>>>

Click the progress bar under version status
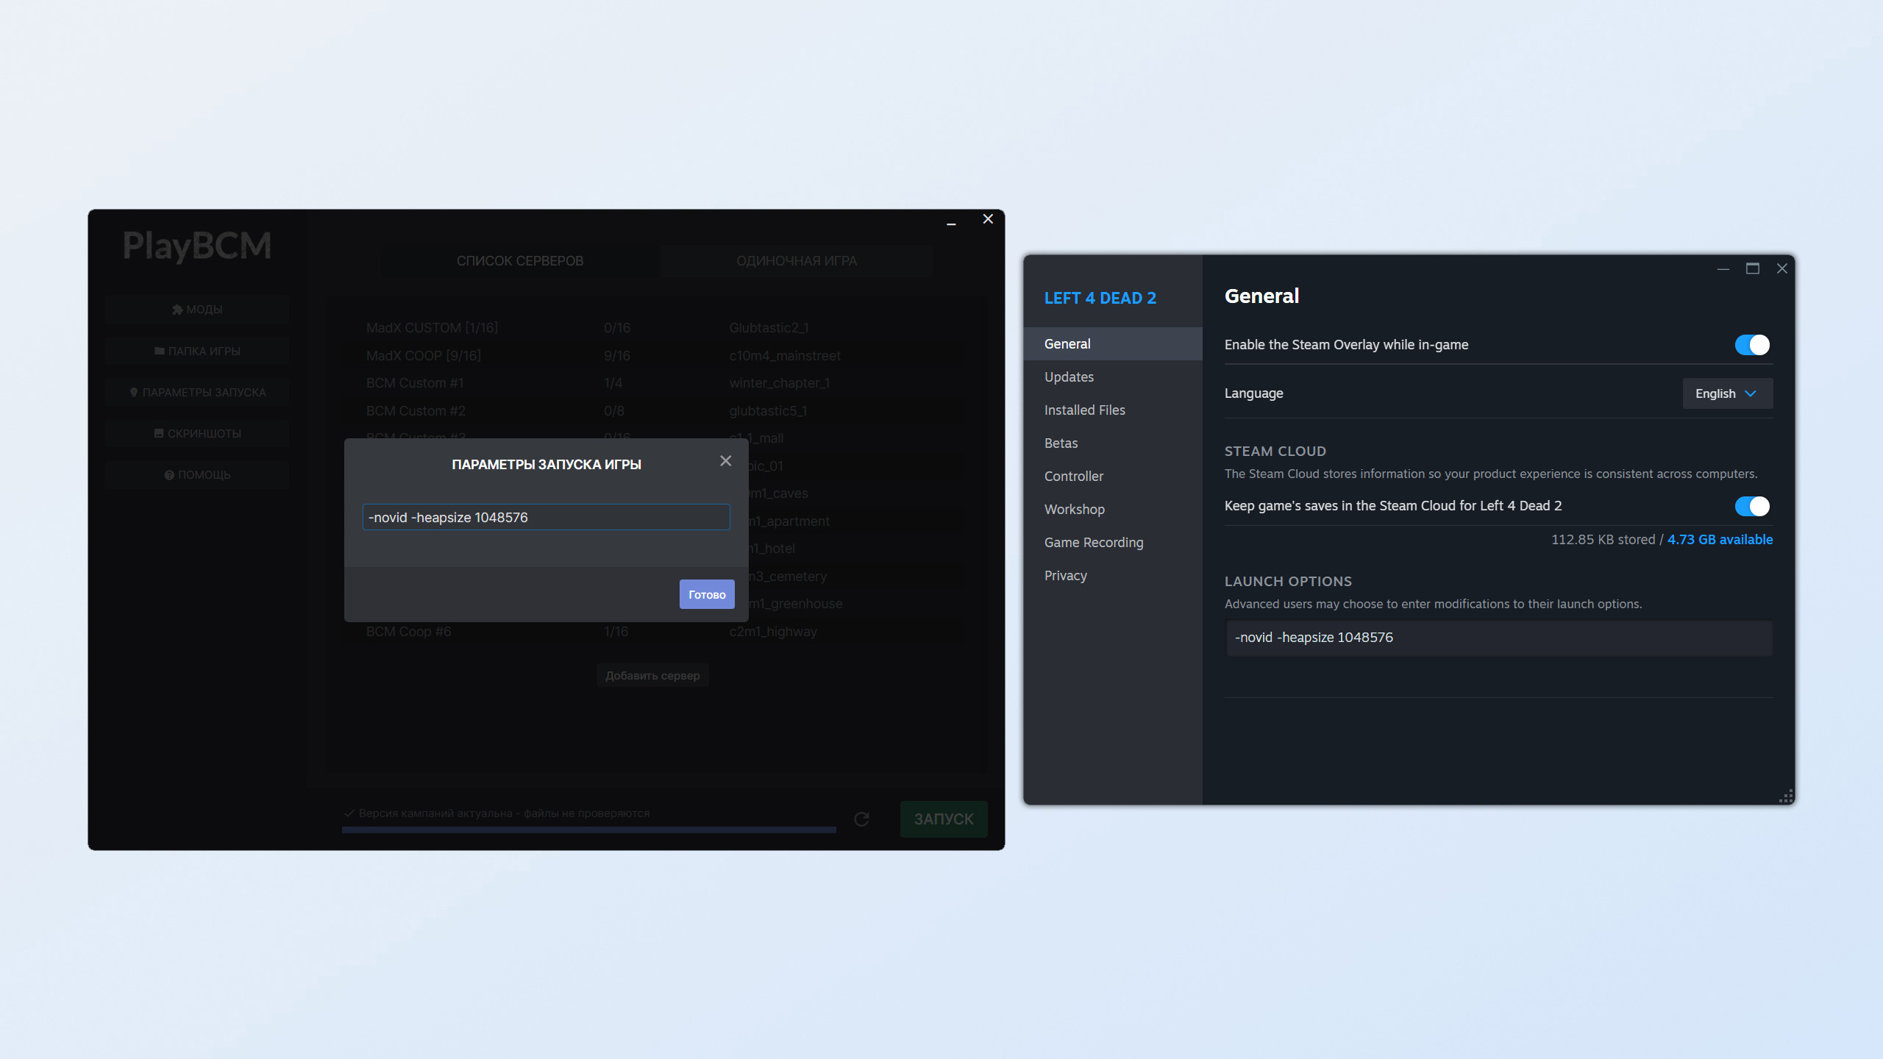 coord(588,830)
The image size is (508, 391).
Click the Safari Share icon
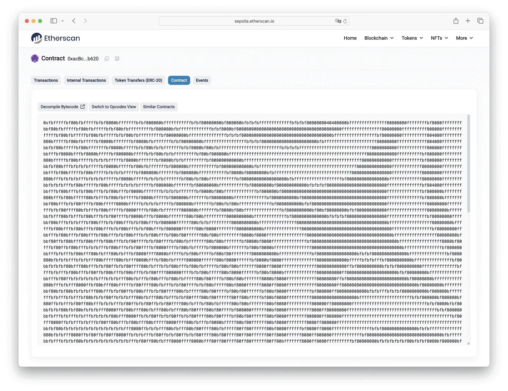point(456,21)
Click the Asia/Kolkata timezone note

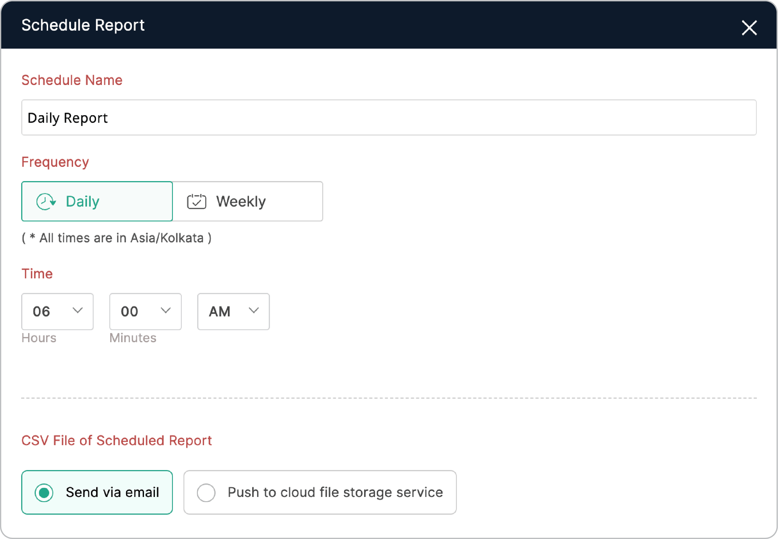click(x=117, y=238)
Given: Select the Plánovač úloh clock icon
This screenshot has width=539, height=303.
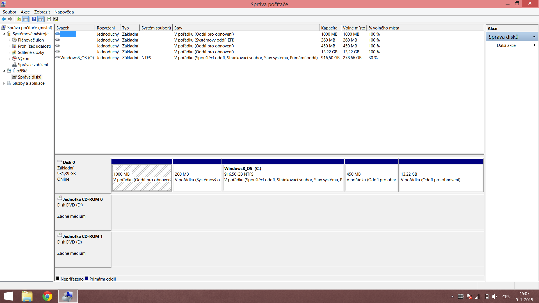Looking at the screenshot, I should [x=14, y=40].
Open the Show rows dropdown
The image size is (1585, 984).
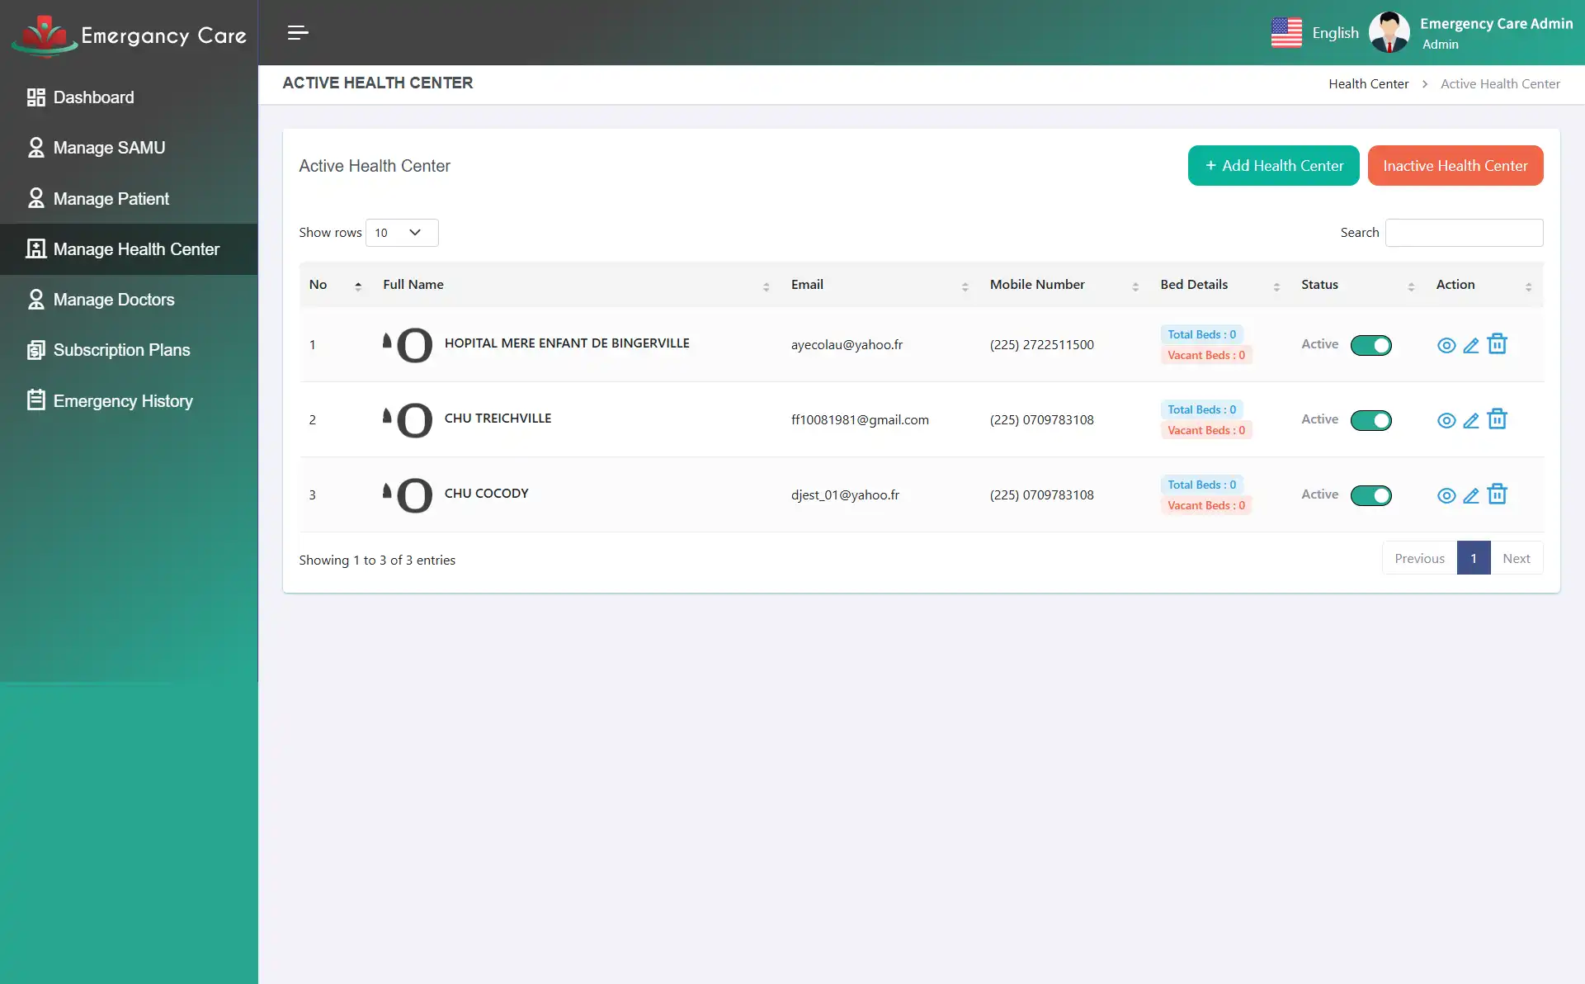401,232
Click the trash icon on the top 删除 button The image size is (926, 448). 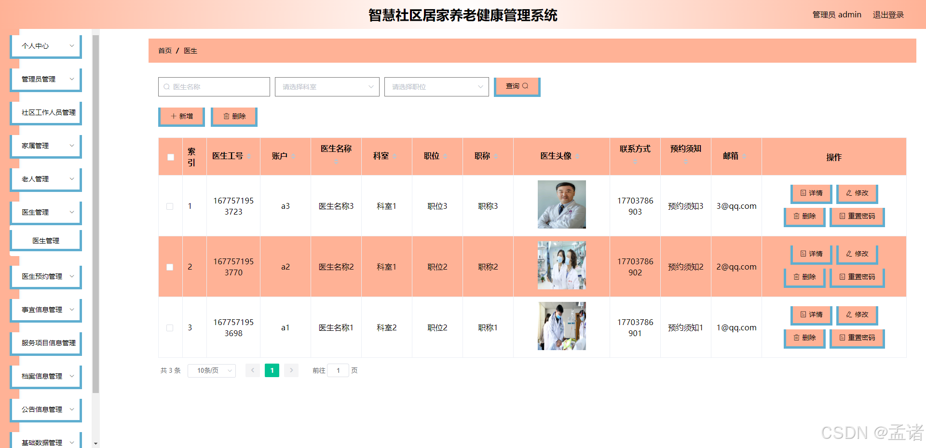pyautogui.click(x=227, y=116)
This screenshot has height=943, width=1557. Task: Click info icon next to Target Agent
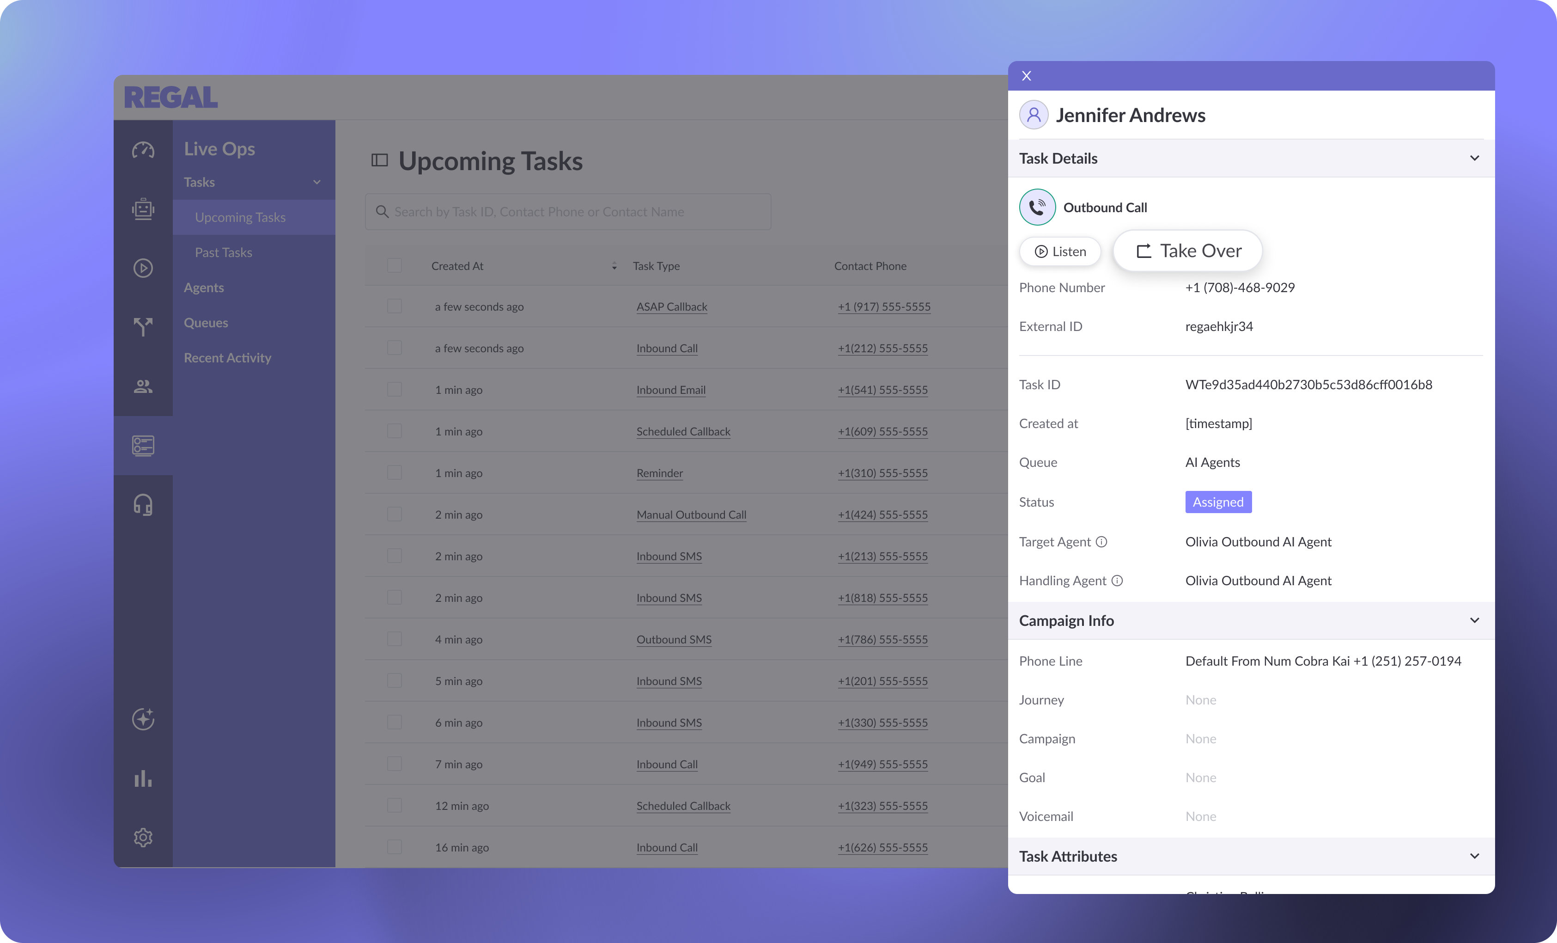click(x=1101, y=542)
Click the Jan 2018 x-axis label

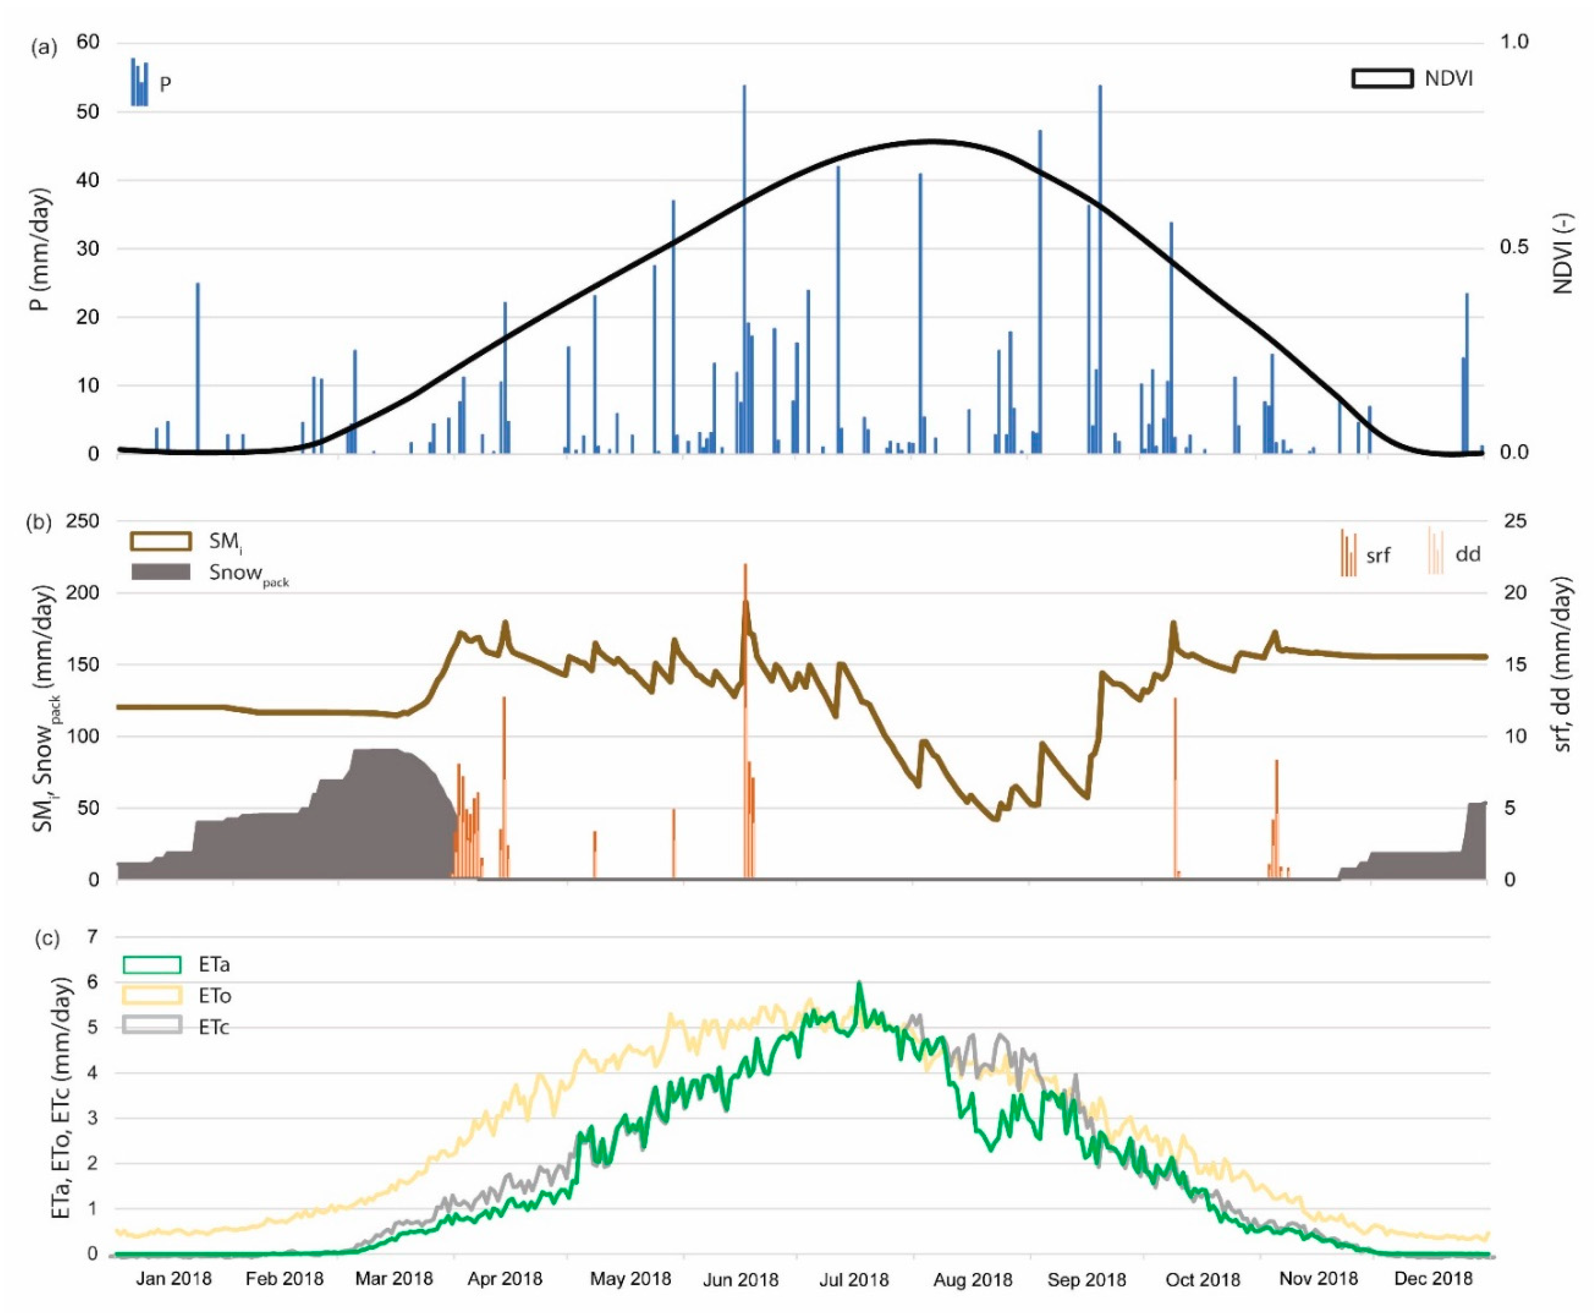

<<<

__Task to carry out__: Set out exactly, and only, the lines between the first line of the listing and the line containing "Open the Show rows dropdown", counting both, while leaving every picture out.

__Written answer__:
Click the progress bar under version status
 coord(588,830)
The image size is (508, 391).
Click the Safari Share icon
point(456,21)
Click the Asia/Kolkata timezone note

click(x=117, y=238)
Given: Select the Plánovač úloh clock icon
This screenshot has width=539, height=303.
Looking at the screenshot, I should [x=14, y=40].
Open the Show rows dropdown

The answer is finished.